> _Exercise prompt_:
Please reproduce the entries below word for word, from the line with "Describe the element at coordinates (321, 555)" to the line with "center [104, 494].", including both of those lines.

> _Data for the task_:
......

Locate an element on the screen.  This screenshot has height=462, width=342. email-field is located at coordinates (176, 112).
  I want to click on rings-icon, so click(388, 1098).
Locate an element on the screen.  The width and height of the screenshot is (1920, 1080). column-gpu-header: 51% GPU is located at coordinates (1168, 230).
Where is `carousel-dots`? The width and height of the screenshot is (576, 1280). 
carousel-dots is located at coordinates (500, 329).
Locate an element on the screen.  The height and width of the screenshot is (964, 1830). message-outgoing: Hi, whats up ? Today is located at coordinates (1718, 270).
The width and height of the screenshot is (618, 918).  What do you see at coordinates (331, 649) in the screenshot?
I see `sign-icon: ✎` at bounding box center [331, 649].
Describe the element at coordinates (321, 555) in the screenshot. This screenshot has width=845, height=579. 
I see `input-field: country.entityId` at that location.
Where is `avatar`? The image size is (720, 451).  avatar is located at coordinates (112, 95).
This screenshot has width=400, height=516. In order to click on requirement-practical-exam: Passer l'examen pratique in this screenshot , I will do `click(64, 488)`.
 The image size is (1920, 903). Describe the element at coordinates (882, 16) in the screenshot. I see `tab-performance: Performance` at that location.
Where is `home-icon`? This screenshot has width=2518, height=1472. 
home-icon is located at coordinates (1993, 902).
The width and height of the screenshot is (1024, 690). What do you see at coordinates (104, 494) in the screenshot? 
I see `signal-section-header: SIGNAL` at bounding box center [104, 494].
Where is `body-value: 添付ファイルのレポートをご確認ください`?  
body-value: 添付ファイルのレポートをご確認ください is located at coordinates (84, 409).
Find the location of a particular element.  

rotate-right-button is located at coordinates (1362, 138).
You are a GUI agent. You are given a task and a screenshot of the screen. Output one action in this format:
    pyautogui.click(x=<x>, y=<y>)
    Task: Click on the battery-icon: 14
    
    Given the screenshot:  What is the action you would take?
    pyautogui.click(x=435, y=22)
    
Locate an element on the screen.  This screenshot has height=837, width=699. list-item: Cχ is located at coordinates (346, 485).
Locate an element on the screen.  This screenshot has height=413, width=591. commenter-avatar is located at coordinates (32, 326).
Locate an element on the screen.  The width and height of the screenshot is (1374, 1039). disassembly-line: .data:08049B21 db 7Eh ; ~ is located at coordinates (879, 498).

......

> _Response box_:
Describe the element at coordinates (321, 555) in the screenshot. This screenshot has width=845, height=579. 
I see `input-field: country.entityId` at that location.
Where is `avatar`? The image size is (720, 451).  avatar is located at coordinates (112, 95).
This screenshot has width=400, height=516. In order to click on requirement-practical-exam: Passer l'examen pratique in this screenshot , I will do `click(64, 488)`.
 The image size is (1920, 903). Describe the element at coordinates (882, 16) in the screenshot. I see `tab-performance: Performance` at that location.
Where is `home-icon`? This screenshot has width=2518, height=1472. 
home-icon is located at coordinates (1993, 902).
The width and height of the screenshot is (1024, 690). What do you see at coordinates (104, 494) in the screenshot? 
I see `signal-section-header: SIGNAL` at bounding box center [104, 494].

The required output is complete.